3 Key Insights from the OIG’s Work Plan Updates

Let’s delve into the latest Work Plan updates from the U.S. Department of Health and Human Services (HHS) Office of the Inspector General (OIG) as we shed light on crucial developments and initiatives shaping the organization's priorities.

Treatment for Opioid Use Disorder

Treatment with the medication buprenorphine is one of the most common ways to treat individuals with opioid use disorder (OUD), and treatment can prevent unnecessary deaths. Opioid-related overdose deaths are still very high in the United States, as there were an estimated 82,310 deaths in 2021. For beneficiaries enrolled in Medicare Part D, buprenorphine can be used effectively to help patients who struggle with OUD. Some studies show that when treatment medications such as buprenorphine are discontinued, the likelihood of overdose deaths increases.  The longer a patient can be retained in treatment the better their outcomes are, and rates of emergency room visits also go down.

The OIG wants to look at the extent to which people enrolled in Medicare Part D maintain buprenorphine treatment for at least six months. Their work will also look at the extent to which these enrollees – including the setting in which they start their treatment and the services they receive – differ from enrollees who do not maintain treatment.

This work plan item adds to list of opioid-related OIG Work Plan items over recent years.

Transitional Living Program

In fiscal year 2022, the HHS’s Administration for Children and Families (ACF) provided more than $53 million in funding awards to grant recipients for administering the Transitional Living Program (TLP). TLP is designed to support the delivery of certain services for homeless young people aged 16-21.

Some of these services include:

    1. Providing shelter (i.e., group homes, maternity group homes, host family homes, and supervised apartments),
    2. A service coordination plan that refers youths experiencing homelessness to social services, law enforcement, educational services, vocational training, child welfare, legal services, affordable childcare, or child education programs, and
    3. A transitional living plan that provides basic life skills, money management, job attainment skills, counseling, mental and physical health care, other youth development services, and after-care resources to support the transition from supervised participation to independent living.

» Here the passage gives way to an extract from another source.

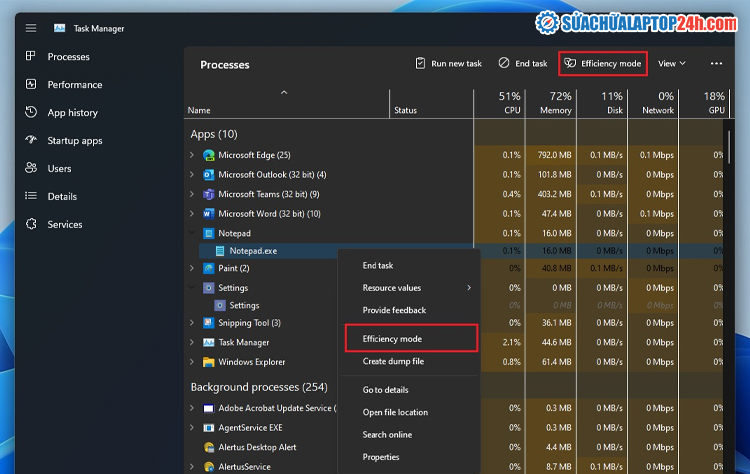This screenshot has height=474, width=750.
Task: Choose Create dump file from context menu
Action: [393, 362]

With the addition of this Work Plan item, the OIG stated they want to determine whether some of the 175 TLP grant recipients followed Federal requirements when providing services to youths experiencing homelessness.

Chasing COVID Monies

Compliance professionals who have been working in the field for a while have likely noticed that enforcement agencies chase dollars associated with government funding initiatives. And there was no other funding initiative larger than the federal dollars expended during the COVID-19 public health emergency. Now is the time the OIG and other agencies are checking if recipients of those funds expended them appropriately and did not “double dip,” so to speak.

One of the funding sources was the HHS Health Resources and Services Administration (HRSA). They awarded supplemental grant funding of approximately $8.1 billion to 1,387 health centers nationwide during 2020-2022. These particular funds were intended to support the health centers' activities related to the detection, prevention, diagnosis, and treatment of COVID-19. This also included expansion of COVID-19 testing and administering COVID-19 vaccines.

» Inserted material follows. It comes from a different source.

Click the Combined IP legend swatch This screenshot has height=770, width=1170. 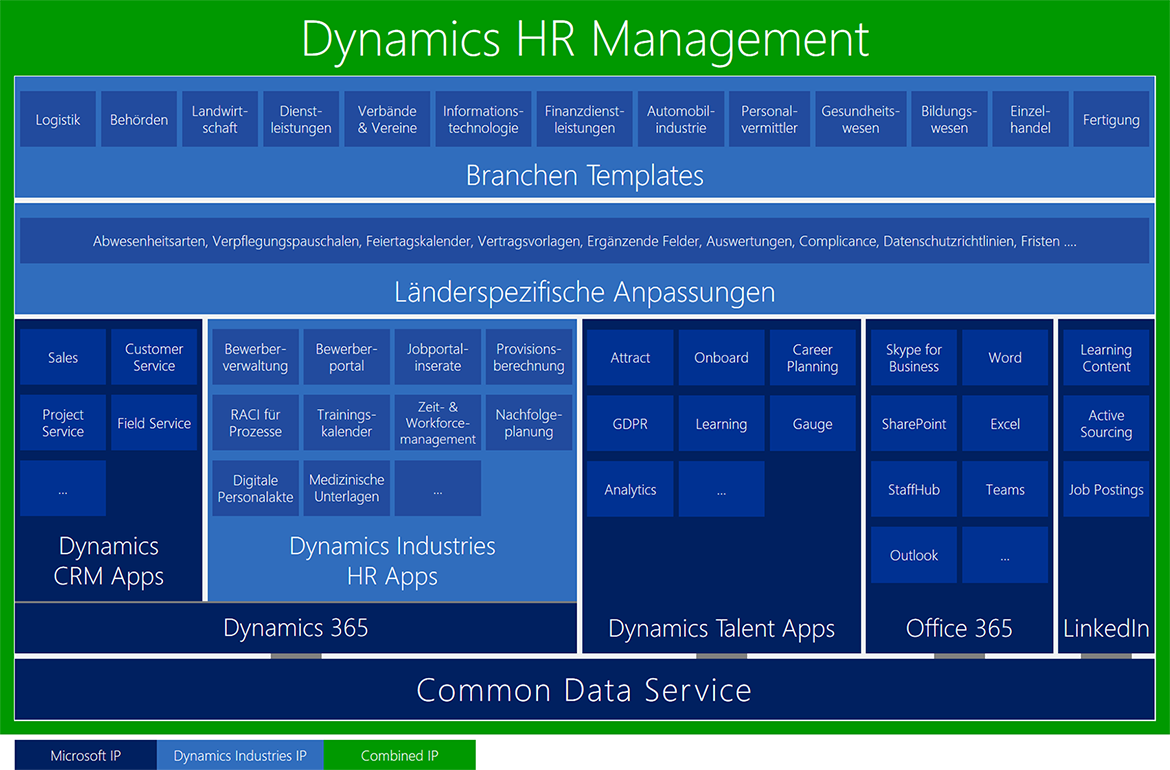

During the same time, there was separate HRSA funding via the Uninsured Program (UIP).  This program reimbursed providers more than $24.5 billion for conducting COVID-19 diagnostic testing and providing testing-related items and services to uninsured individuals. However, the terms and conditions of UIP stated that recipients should consider payments from the UIP to be payment in full for COVID-19 testing and/or testing-related items, vaccine administration, care, or treatment.  In other words, health centers should have accepted any UIP payments as payment in full and should not have charged any of the same costs to their COVID-19 supplemental grant funding, including the difference between the amount claimed to the UIP and the amount they were reimbursed by the UIP.

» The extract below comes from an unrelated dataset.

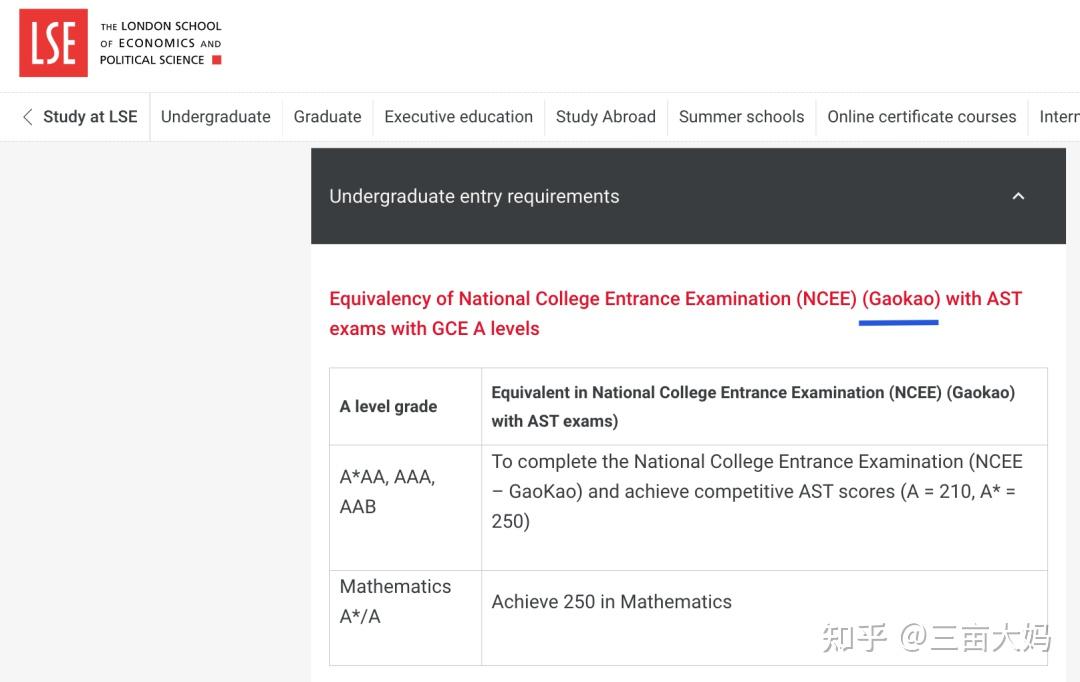Open Online certificate courses

tap(922, 116)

The OIG stated their past work identified some health centers charged costs for processing COVID-19 tests to their COVID-19 supplemental grant funding and also submitted claims and received reimbursement for the same services from the UIP.

With that in mind, this current Work Plan item is intended to determine if health centers that submitted claims for COVID-19 testing and received reimbursement from the UIP also received reimbursement from grant funding for the same costs.

As always, if any of these new work plan items apply to your organization, it might be wise to proactively review these activities before the OIG does.